*** Opening of Recorded data ***

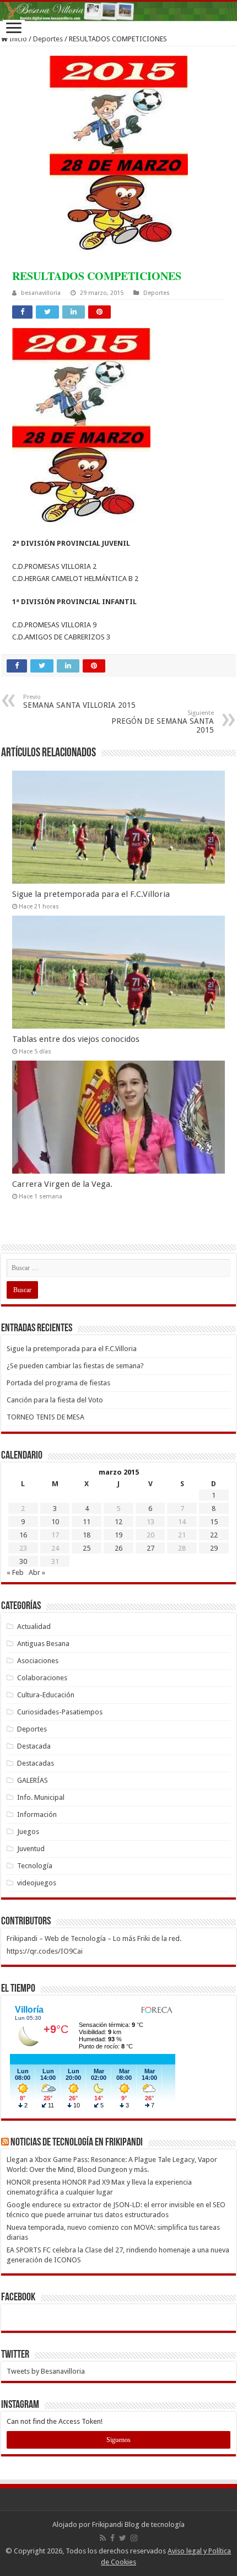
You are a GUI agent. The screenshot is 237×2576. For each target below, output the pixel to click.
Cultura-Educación (45, 1695)
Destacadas (35, 1763)
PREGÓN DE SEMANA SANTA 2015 (162, 721)
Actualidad (34, 1626)
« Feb (15, 1572)
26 (118, 1548)
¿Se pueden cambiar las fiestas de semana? (75, 1366)
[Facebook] (112, 2538)
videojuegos (36, 1883)
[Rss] (103, 2538)
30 (23, 1561)
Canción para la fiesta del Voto (55, 1400)
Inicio (17, 39)
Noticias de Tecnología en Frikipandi (76, 2142)
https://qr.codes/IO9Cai (45, 1951)
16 (23, 1535)
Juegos (28, 1831)
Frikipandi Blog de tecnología (138, 2524)
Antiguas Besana (43, 1643)
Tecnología (34, 1866)
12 (118, 1522)
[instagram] (134, 2538)
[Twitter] (122, 2538)
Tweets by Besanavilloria (46, 2371)
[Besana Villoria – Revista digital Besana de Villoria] (118, 11)
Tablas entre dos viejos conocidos (75, 1039)
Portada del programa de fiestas (58, 1383)
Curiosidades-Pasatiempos (60, 1712)
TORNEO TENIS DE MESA (45, 1417)
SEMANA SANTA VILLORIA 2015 (79, 701)
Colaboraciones (42, 1678)
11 (86, 1522)
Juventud (31, 1848)
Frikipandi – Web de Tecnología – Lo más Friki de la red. (94, 1938)
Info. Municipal (40, 1797)
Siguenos (118, 2440)
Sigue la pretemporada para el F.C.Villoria (91, 894)
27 (150, 1548)
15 (214, 1522)
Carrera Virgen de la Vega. (62, 1184)
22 (214, 1535)
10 (55, 1522)
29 (214, 1548)
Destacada (34, 1746)
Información (37, 1814)
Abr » (37, 1572)
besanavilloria (41, 293)
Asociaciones (37, 1661)
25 (86, 1548)
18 (86, 1535)
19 (118, 1535)
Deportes (48, 39)
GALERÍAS (32, 1780)
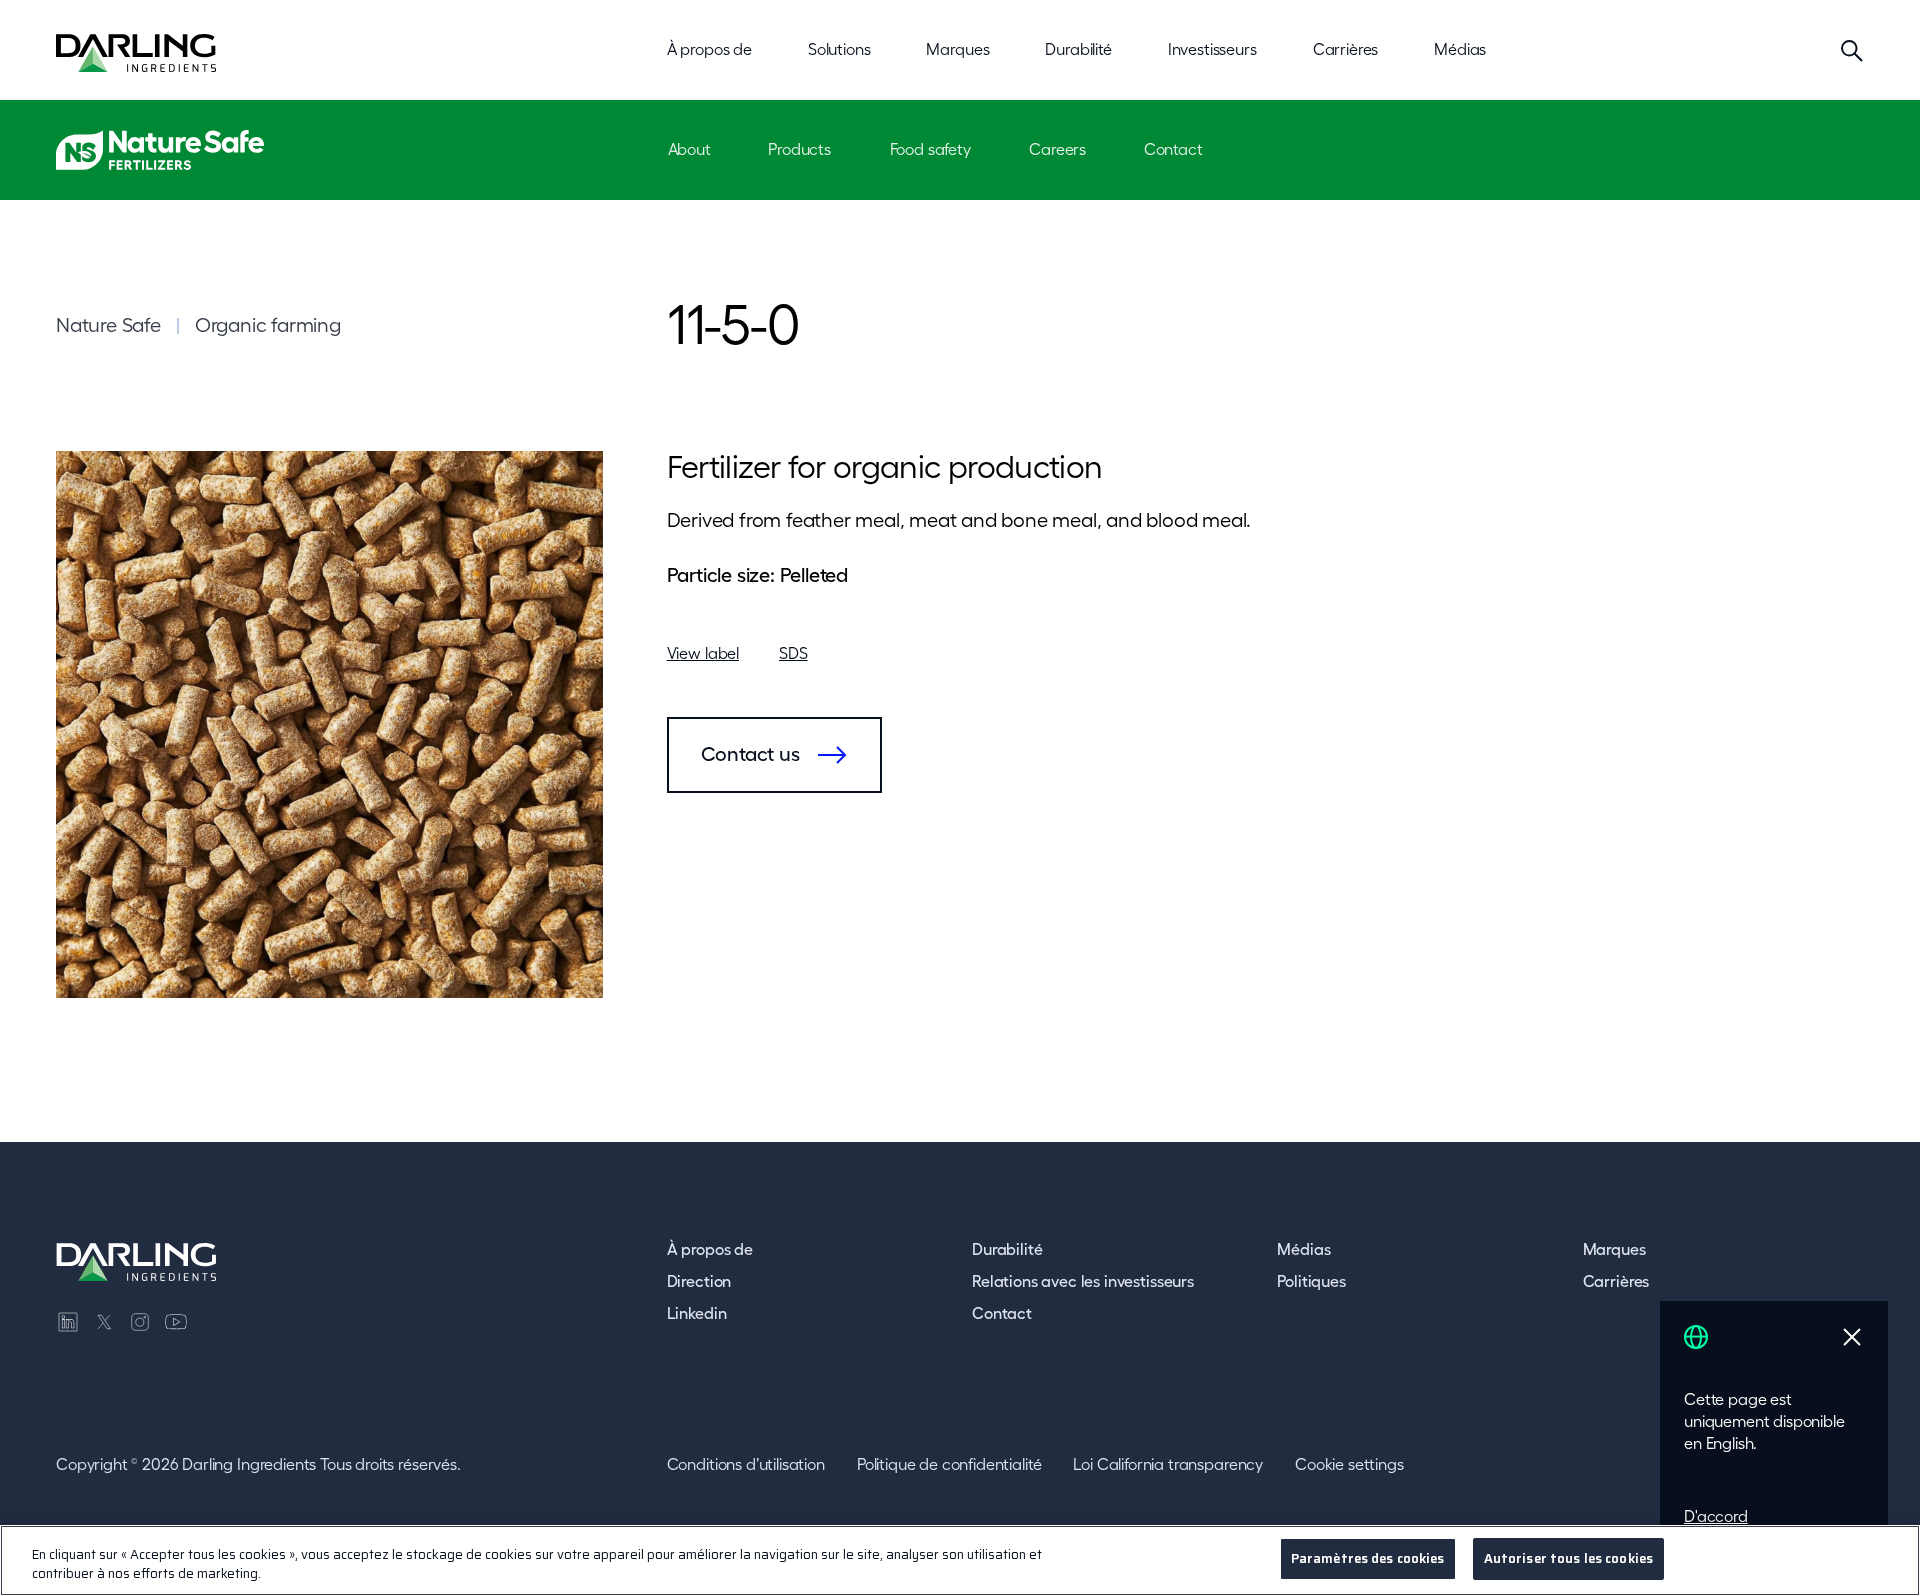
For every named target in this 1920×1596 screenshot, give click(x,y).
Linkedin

*** Close of Recorded data ***

▶ **Task to carry out**
When an image appears in the data, skip it and output the rest exactly.

▶ **Output below**
You are a GUI agent. The screenshot is 237×2576. For each target below, output the pixel to click.
Cultura-Educación (45, 1695)
Destacadas (35, 1763)
PREGÓN DE SEMANA SANTA 2015 (162, 721)
Actualidad (34, 1626)
« Feb (15, 1572)
26 (118, 1548)
¿Se pueden cambiar las fiestas de semana? (75, 1366)
[Facebook] (112, 2538)
videojuegos (36, 1883)
[Rss] (103, 2538)
30 (23, 1561)
Canción para la fiesta del Voto (55, 1400)
Inicio (17, 39)
Noticias de Tecnología en Frikipandi (76, 2142)
https://qr.codes/IO9Cai (45, 1951)
16 (23, 1535)
Juegos (28, 1831)
Frikipandi Blog de tecnología (138, 2524)
Antiguas Besana (43, 1643)
Tecnología (34, 1866)
12 (118, 1522)
[instagram] (134, 2538)
[Twitter] (122, 2538)
Tweets by Besanavilloria (46, 2371)
[Besana Villoria – Revista digital Besana de Villoria] (118, 11)
Tablas entre dos viejos conocidos (75, 1039)
Portada del programa de fiestas (58, 1383)
Curiosidades-Pasatiempos (60, 1712)
TORNEO TENIS DE MESA (45, 1417)
SEMANA SANTA VILLORIA 2015 (79, 701)
Colaboraciones (42, 1678)
11 (86, 1522)
Juventud (31, 1848)
Frikipandi – Web de Tecnología – Lo más Friki de la red. (94, 1938)
Info. Municipal (40, 1797)
Siguenos (118, 2440)
Sigue la pretemporada para el F.C.Villoria (91, 894)
27 (150, 1548)
15 (214, 1522)
Carrera Virgen de la Vega. (62, 1184)
22 (214, 1535)
10 (55, 1522)
29 (214, 1548)
Destacada (34, 1746)
Información (37, 1814)
Abr » (37, 1572)
besanavilloria (41, 293)
Asociaciones (37, 1661)
25 (86, 1548)
18 (86, 1535)
19 (118, 1535)
Deportes (48, 39)
GALERÍAS (32, 1780)
For every named target in this 1920×1596 screenshot, give click(x,y).
Linkedin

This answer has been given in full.